== What you have to do ==
Make an exact copy, from the records below, of the lines from the line containing "You are a GUI" to the line containing "Image resolution: width=660", both lines included, excluding pictures.

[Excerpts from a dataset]
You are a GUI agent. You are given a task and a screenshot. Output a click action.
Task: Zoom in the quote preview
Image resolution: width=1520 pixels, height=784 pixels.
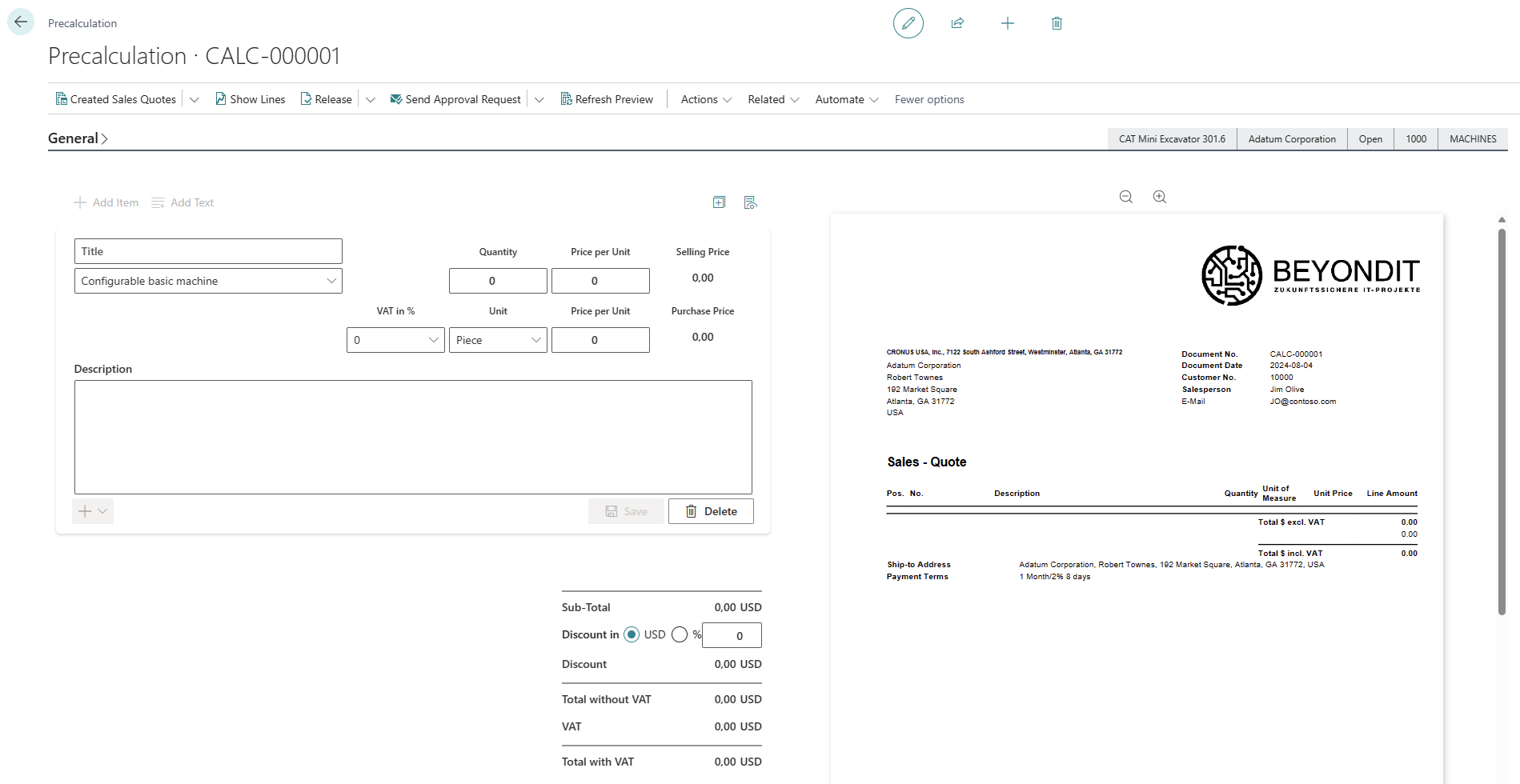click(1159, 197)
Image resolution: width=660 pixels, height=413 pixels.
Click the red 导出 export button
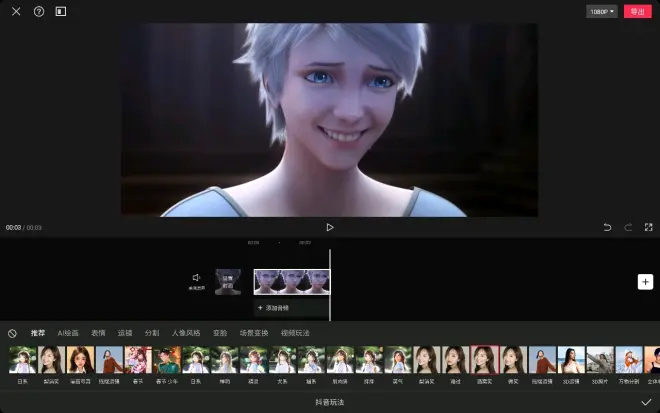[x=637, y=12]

...

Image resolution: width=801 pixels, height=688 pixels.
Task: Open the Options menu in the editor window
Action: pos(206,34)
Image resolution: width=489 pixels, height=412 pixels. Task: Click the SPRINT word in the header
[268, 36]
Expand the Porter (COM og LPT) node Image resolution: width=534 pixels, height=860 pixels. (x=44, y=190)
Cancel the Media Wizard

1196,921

== Solution to the problem ==
You are a GUI agent. You are given a task and a screenshot. Output a click action.
Task: Zoom in the quote preview
Image resolution: width=1520 pixels, height=784 pixels.
click(1159, 197)
Image resolution: width=660 pixels, height=413 pixels.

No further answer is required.